**AIM OF THE EXERCISE:** The records below are made of lines; count those holding the word "with" and give the number only.

-------- SUPPLIED MATERIAL --------

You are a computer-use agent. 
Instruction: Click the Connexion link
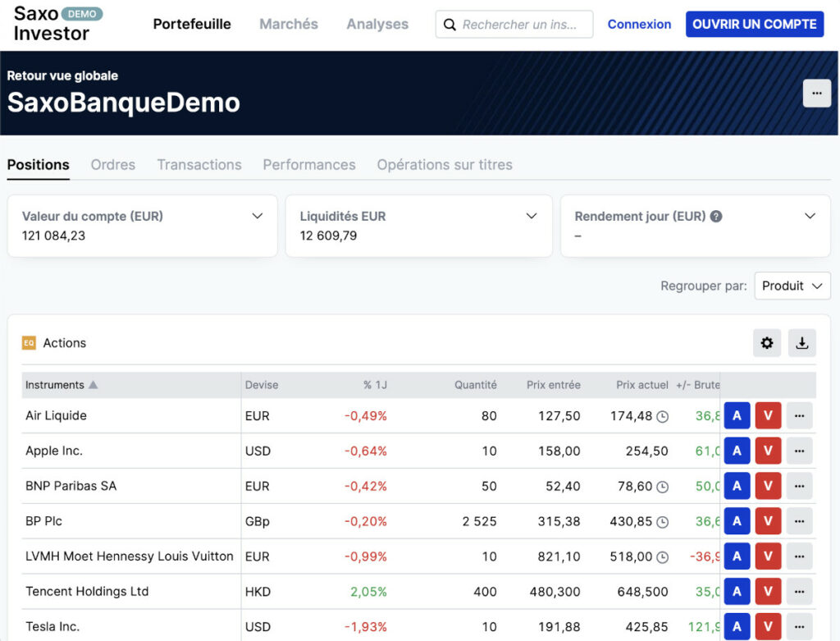639,24
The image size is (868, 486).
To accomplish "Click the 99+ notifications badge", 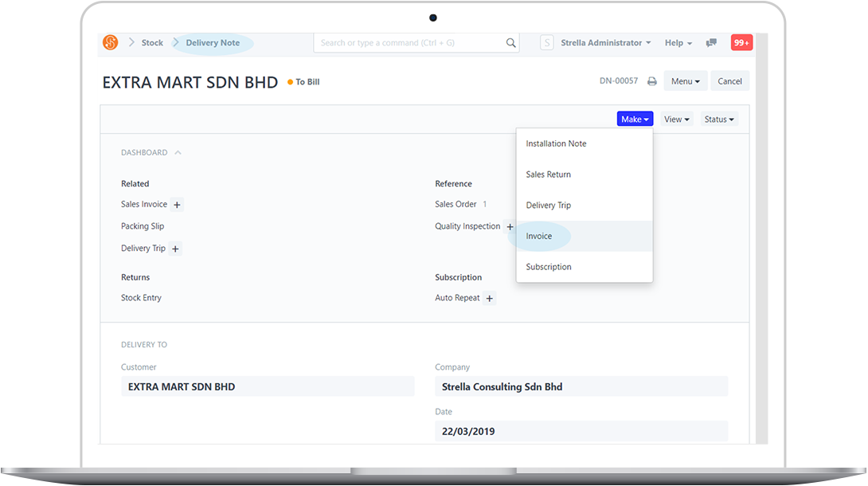I will tap(741, 43).
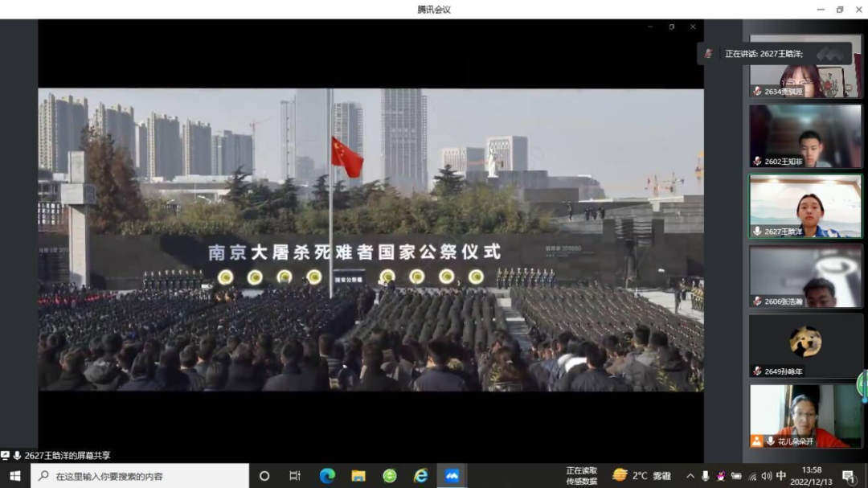The image size is (868, 488).
Task: Open the green 360 browser icon
Action: tap(390, 476)
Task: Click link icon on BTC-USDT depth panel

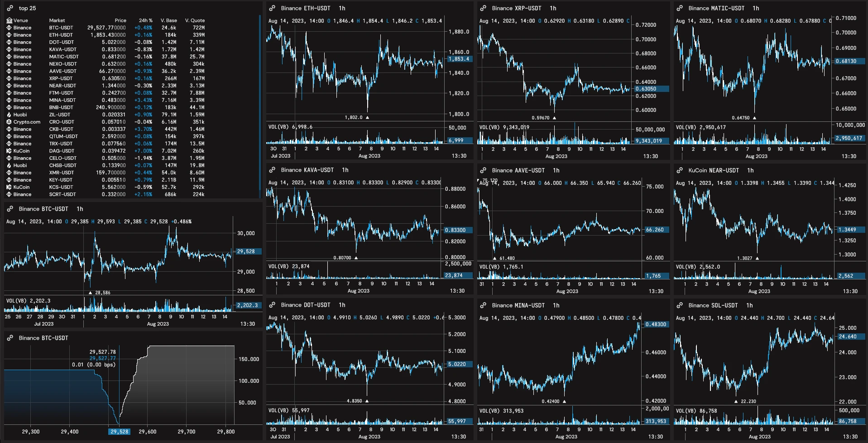Action: [x=10, y=338]
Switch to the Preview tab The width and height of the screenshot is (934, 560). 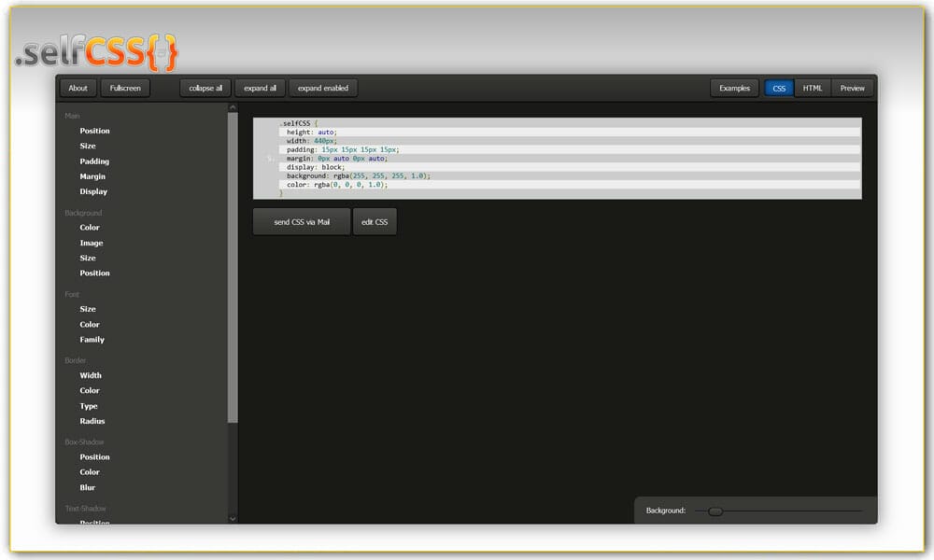pyautogui.click(x=852, y=89)
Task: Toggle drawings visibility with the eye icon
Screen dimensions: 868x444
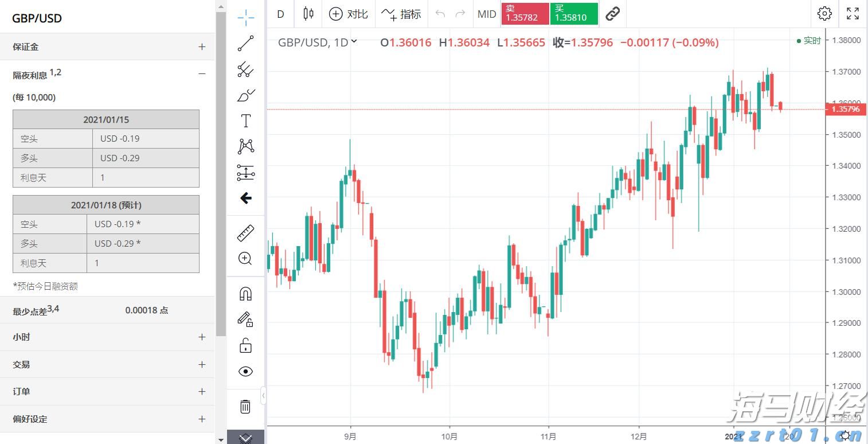Action: (245, 371)
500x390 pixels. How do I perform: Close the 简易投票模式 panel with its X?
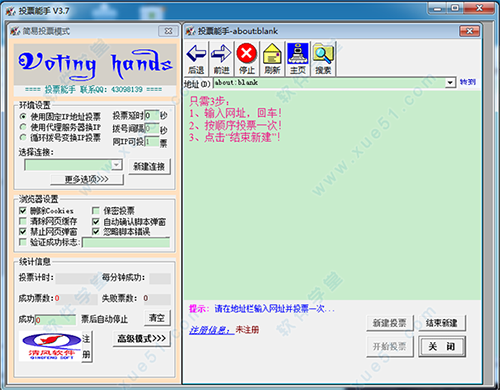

--------

**EXERCISE RESPONSE:** 2